The YouTube star's parents—as well as actress Felicity Huffman—were among the dozens of people who pleaded guilty to paying into a fraudulent scheme to get their children into a number of the top universities in the U.S.

Giannulli, whose parents paid $500,000 for her to get into the prestigious University of Southern California as a rowing recruit, has insisted that she was a straight-A student in high school before the scandal hit the headlines in 2019.

Speaking with psychologist Dr.
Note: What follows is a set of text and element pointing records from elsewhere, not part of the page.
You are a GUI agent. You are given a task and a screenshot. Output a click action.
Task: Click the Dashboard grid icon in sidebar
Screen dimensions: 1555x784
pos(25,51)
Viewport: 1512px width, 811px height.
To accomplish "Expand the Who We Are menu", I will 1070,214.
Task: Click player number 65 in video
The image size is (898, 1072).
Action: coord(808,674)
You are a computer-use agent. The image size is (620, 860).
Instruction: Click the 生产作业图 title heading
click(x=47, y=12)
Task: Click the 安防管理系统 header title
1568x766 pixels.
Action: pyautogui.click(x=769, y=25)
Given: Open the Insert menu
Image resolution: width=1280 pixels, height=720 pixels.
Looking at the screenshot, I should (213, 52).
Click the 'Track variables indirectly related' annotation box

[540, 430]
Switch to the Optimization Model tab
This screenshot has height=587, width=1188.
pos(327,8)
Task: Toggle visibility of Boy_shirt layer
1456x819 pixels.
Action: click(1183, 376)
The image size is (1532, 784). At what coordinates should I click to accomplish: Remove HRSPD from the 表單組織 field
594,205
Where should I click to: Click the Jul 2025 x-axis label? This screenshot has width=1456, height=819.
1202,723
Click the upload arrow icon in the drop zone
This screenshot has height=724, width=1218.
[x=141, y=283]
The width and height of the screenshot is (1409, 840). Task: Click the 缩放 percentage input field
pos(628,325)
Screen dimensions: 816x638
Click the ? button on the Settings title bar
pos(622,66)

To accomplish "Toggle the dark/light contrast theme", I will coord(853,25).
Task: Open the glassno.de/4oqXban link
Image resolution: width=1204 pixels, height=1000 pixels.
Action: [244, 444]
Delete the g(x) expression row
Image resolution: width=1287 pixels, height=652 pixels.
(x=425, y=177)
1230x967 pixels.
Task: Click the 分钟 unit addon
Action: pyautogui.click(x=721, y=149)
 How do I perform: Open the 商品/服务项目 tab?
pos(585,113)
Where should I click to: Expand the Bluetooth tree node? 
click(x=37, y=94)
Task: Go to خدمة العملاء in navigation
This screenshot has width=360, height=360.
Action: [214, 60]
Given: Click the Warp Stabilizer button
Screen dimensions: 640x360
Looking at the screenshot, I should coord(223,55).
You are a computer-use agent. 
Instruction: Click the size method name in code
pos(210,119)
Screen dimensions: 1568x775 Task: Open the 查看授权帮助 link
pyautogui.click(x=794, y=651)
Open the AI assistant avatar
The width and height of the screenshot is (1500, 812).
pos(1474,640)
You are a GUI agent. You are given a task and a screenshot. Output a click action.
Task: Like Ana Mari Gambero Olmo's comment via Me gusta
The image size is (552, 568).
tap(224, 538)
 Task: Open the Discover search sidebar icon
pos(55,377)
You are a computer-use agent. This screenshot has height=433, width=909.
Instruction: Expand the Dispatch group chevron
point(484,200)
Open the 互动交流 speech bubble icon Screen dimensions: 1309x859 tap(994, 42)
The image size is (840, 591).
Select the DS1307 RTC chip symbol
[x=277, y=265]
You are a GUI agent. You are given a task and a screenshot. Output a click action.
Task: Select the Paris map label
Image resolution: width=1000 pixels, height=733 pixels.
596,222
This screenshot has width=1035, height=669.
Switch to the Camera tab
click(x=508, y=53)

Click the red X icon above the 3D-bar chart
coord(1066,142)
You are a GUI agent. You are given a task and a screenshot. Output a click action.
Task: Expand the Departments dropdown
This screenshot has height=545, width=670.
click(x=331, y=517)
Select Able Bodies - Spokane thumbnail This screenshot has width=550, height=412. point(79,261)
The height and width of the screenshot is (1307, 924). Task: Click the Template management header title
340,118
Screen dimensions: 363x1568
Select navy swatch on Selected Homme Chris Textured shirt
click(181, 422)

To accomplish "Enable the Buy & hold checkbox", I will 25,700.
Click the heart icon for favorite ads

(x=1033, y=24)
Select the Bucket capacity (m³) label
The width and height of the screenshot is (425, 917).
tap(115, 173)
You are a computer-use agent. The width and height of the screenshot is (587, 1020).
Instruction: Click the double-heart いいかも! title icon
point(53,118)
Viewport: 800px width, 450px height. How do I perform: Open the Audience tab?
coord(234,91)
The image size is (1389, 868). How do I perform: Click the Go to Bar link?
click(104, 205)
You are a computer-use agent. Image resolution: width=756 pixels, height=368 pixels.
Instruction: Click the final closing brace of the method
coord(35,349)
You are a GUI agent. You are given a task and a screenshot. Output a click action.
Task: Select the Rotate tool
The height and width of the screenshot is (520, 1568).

Hillary Goldsher on her podcast, Conversations With Olivia Jade, the 22-year-old influencer sought to correct misconceptions about her.

"I am super aware that I've been given opportunities because of my parents and that I live a very blessed and fortunate and privileged life," she said, per Entertainment Tonight. "But then there's also a part of me that feels… it's tricky. It's hard to speak on because I know that to the average human, I have it easy."

Insisting that she had always maintained a strong work ethic, the former Dancing With the Stars contestant went on: "There is a big misconception about me, I feel at least personally, where I get that comment of, 'You don't work hard.'

"But I didn't have to start my YouTube when I was 14. I did put in a lot of work. There's all these rumors floating around about my grades—'She clearly didn't work hard. She must have failed school.' I don't even think I've ever said this publicly, but in high school I had straight As and I worked really hard at school."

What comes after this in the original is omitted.